Women-led companies, however, have historically received less capital, which impacts scale, speed and visibility.
On a personal level, it does matter, and it shows up in moments like calling my grandmother to give her updates. She tells me how incredibly proud of me she is—not just because of what I’m building, but because I’m doing things she was never allowed to do. She’s told me stories about life before 1974, when women couldn’t have their own credit cards, or before 1988, when women couldn’t form LLCs without a male co-signer. Realizing how recent that history is puts everything into perspective.
Even in today’s world, women-led companies have historically been underfunded, shaping their scale, speed, and visibility. This isn’t about weaker ideas or execution, but unequal access. What appear as investment and efficiency gaps are simply the ripple effects of cultural shifts that are still very recent.
Is there any advice you'd give to Leeds students?
What women founders can control is how they respond. The most effective thing we can do is keep building, keep executing, and use friction as fuel to drive change. The cultural shift is happening—it’s gradual, but it’s real—and I want to be part of pushing it forward.

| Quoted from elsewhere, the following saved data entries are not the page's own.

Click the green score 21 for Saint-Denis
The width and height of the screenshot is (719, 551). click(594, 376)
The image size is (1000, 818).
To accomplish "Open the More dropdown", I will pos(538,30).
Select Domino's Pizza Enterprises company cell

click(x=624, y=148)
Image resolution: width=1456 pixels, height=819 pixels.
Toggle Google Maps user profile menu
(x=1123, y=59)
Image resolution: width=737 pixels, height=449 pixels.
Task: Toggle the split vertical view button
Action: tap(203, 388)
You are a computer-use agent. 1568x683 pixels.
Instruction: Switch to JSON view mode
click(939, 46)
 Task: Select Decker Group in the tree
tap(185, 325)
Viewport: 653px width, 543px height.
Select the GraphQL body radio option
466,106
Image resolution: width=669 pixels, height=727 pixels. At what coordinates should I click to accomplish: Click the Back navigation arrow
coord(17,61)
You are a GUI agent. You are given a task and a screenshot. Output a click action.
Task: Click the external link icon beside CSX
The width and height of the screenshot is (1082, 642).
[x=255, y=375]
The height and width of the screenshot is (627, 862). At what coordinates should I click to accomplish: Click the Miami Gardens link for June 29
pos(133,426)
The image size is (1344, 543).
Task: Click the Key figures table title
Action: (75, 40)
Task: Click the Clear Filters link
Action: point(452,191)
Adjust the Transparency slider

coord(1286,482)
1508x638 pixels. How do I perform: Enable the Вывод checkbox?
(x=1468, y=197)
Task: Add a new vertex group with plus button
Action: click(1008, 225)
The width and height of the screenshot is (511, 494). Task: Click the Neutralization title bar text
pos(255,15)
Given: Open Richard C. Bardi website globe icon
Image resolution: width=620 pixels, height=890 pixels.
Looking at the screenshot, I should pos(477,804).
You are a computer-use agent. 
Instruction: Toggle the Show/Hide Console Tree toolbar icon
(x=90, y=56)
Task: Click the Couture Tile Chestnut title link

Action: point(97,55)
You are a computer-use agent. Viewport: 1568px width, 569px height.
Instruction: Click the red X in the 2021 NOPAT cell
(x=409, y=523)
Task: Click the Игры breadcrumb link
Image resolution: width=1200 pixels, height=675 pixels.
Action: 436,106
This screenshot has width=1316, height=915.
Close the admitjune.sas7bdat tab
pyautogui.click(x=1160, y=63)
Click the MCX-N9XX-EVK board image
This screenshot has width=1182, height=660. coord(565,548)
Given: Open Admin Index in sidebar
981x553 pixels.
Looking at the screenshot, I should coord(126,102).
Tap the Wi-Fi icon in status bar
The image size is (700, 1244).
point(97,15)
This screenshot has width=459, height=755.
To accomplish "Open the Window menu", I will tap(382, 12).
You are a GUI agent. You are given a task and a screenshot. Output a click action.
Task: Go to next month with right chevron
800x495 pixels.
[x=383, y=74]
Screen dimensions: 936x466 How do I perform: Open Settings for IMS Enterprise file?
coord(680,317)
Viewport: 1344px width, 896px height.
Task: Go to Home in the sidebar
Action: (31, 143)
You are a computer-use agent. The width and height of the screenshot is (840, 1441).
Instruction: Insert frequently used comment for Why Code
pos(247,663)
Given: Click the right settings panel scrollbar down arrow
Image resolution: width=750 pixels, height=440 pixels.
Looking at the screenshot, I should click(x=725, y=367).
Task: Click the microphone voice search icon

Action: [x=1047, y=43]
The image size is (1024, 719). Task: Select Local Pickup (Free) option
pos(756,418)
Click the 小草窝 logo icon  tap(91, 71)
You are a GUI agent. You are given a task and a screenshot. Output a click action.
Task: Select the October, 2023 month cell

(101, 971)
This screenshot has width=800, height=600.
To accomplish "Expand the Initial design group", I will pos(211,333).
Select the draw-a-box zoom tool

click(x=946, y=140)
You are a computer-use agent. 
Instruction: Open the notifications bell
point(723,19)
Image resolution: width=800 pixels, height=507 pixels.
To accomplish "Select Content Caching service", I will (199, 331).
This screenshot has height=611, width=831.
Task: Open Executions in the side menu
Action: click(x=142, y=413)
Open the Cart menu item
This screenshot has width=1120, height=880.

Focus on what you’re building and who you’re building it with. The strength of your idea and the integrity of your team matter more than anything else.
Just Getting Started
Bonebrake shared a moment at Colorado Startup Week that sparked her next goal.
Colorado Startup Week is a free, weeklong event held every September that brings together entrepreneurs from across Colorado. I advise going even if you’re still a student and don’t have a business yet. You can find yourself in the same room as industry leaders and have real, meaningful conversations with them. People are generous with their time and knowledge, and that kind of access can be rare.
During a panel I attended, I was sitting in the front row when a man next to me tapped my shoulder and asked if I was one of the speakers. I was taken aback, thinking “Do I really look like one?” I took it as a compliment, laughed and said, “No, not yet—maybe next year.” He smiled and replied, “That’s great. I’ll come watch you speak next year.”
That moment stayed with me. When I was drafting my monthly 2026 goals, I wrote that my September goal is to return to Colorado Startup Week—not just as an attendee, but as a panelist. So, hopefully, if Madeira keeps pushing forward, I’ll be back this year sharing what I’ve learned along the way.